Durch Industrie und Landwirtschaft gelangen mehr Stickstoff und Phosphor in die Umwelt, als diese für ein stabiles Gleichgewicht verträgt. Vor allem die großen Mengen an Dünger, die wir für Nahrung, Futtermittel und Energiepflanzen auf die Felder bringen, ist ein Problem – denn sie werden nur zum Teil von den Pflanzen genutzt, der Rest gerät in die Umwelt. Aber auch Industrieprozesse und Verbrennungsmotoren bringen die Kreisläufe durcheinander.

Stickstoff kommt zum Beispiel in verschiedenen Verbindungen wie Nitrat, Ammoniak und Lachgas vor. Bei Stickstoff-Überschuss gelangt Nitrat ins Grundwasser und in die Meere. Dort führt es zu sauerstoffarmen Todeszonen. Wie Nitrat im Trinkwasser wirkt sich auch Ammoniak in der Luft auf die menschliche Gesundheit aus. Zudem entsteht in der Landwirtschaft das Treibhausgas Lachgas, das den Klimawandel weiter verstärkt.

........

## Aufgaben
1. Schreibe aus dem Textauszug über Stickstoff und Phosphor den Abschnitt von „Durch Industrie und“ bis „die Kreisläufe durcheinander.“ wortgetreu nieder.
2. Sammle bitte jede Zeile der Datensätze, in der das Wort „icon“ vorkommt, und gib sie unverändert wieder. Groß- und Kleinschreibung zählt.

........

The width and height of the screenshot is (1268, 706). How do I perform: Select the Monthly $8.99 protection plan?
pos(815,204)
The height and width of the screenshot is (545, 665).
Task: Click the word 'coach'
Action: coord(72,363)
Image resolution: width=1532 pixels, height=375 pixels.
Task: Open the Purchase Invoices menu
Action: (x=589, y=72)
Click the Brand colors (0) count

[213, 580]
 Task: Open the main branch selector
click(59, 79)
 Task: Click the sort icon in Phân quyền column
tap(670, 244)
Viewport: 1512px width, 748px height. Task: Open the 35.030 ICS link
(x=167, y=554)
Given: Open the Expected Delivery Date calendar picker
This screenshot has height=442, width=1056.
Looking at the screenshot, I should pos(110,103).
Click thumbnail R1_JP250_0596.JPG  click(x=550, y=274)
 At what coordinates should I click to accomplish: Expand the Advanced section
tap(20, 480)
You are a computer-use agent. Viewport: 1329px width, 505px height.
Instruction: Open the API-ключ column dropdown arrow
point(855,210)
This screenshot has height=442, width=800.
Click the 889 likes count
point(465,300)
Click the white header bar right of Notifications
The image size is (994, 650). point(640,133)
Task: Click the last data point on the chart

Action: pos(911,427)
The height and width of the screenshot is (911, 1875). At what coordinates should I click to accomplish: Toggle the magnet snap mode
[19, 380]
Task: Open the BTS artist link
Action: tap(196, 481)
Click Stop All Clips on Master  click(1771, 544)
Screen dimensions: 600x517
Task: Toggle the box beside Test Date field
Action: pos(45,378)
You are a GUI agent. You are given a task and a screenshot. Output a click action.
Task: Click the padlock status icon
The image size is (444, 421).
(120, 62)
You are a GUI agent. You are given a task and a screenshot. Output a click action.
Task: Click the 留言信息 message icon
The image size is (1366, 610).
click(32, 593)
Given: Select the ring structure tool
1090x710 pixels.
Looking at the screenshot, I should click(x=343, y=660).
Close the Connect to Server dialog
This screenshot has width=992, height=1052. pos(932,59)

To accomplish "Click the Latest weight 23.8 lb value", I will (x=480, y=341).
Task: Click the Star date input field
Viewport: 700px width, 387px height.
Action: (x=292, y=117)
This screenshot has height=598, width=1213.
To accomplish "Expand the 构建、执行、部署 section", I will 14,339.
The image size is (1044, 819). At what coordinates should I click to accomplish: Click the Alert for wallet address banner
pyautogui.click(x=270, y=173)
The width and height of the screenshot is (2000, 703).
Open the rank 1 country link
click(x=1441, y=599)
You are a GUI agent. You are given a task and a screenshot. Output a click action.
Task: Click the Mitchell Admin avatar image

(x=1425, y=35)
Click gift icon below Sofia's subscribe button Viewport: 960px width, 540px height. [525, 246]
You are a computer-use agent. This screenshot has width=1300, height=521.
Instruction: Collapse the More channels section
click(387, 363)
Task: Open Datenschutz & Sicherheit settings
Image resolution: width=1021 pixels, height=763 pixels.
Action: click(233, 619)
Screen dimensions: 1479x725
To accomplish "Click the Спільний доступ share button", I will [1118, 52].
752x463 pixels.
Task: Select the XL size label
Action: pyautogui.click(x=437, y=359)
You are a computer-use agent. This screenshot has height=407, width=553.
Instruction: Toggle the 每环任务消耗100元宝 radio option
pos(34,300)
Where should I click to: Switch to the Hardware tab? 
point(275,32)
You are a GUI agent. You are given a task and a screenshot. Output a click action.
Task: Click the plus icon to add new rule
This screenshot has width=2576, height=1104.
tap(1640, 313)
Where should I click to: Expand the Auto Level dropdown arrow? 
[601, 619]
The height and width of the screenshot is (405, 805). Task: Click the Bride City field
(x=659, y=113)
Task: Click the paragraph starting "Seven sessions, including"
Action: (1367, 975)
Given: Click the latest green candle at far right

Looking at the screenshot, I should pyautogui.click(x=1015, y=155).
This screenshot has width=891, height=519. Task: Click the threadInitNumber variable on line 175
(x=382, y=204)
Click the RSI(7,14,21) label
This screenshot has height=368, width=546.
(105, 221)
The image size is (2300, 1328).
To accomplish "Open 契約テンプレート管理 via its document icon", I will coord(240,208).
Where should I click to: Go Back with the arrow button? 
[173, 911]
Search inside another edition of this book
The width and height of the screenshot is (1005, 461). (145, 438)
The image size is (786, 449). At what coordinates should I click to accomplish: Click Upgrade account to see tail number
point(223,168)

........

## Lösungen
1.
Durch Industrie und Landwirtschaft gelangen mehr Stickstoff und Phosphor in die Umwelt, als diese für ein stabiles Gleichgewicht verträgt. Vor allem die großen Mengen an Dünger, die wir für Nahrung, Futtermittel und Energiepflanzen auf die Felder bringen, ist ein Problem – denn sie werden nur zum Teil von den Pflanzen genutzt, der Rest gerät in die Umwelt. Aber auch Industrieprozesse und Verbrennungsmotoren bringen die Kreisläufe durcheinander.

2.
 Task: Click the sort icon in Phân quyền column
Task: Click the padlock status icon
Task: Click the 留言信息 message icon
Click gift icon below Sofia's subscribe button Viewport: 960px width, 540px height. [525, 246]
Task: Click the plus icon to add new rule
To accomplish "Open 契約テンプレート管理 via its document icon", I will coord(240,208).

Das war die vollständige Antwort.